== RECORDS FOR PROCESSING

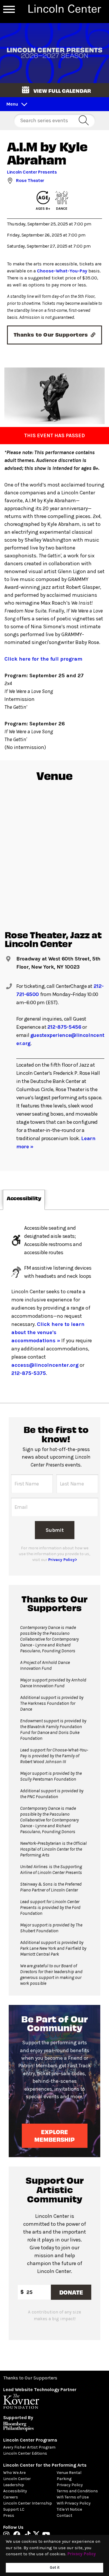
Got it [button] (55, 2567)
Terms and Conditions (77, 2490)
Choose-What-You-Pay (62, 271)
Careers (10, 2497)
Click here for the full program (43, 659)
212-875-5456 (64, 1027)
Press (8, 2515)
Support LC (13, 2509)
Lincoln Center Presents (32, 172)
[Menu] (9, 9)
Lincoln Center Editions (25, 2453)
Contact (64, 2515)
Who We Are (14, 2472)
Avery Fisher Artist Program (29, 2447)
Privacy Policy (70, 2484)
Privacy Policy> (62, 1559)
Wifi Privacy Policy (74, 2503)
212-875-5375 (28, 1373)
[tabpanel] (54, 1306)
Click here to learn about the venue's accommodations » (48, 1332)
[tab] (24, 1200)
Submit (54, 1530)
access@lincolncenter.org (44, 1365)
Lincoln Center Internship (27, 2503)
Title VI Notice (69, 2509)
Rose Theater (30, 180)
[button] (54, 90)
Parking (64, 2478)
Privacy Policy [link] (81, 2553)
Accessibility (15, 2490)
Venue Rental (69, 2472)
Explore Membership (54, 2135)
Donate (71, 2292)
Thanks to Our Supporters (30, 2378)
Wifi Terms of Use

====

## THE TASK
Word for word, restate the lines above from the first through the one that contains "Submit (54, 1530)", and exclude all pictures.

## OUTPUT OF THE EXERCISE
Got it [button] (55, 2567)
Terms and Conditions (77, 2490)
Choose-What-You-Pay (62, 271)
Careers (10, 2497)
Click here for the full program (43, 659)
212-875-5456 (64, 1027)
Press (8, 2515)
Support LC (13, 2509)
Lincoln Center Presents (32, 172)
[Menu] (9, 9)
Lincoln Center Editions (25, 2453)
Contact (64, 2515)
Who We Are (14, 2472)
Avery Fisher Artist Program (29, 2447)
Privacy Policy (70, 2484)
Privacy Policy> (62, 1559)
Wifi Privacy Policy (74, 2503)
212-875-5375 (28, 1373)
[tabpanel] (54, 1306)
Click here to learn about the venue's accommodations » (48, 1332)
[tab] (24, 1200)
Submit (54, 1530)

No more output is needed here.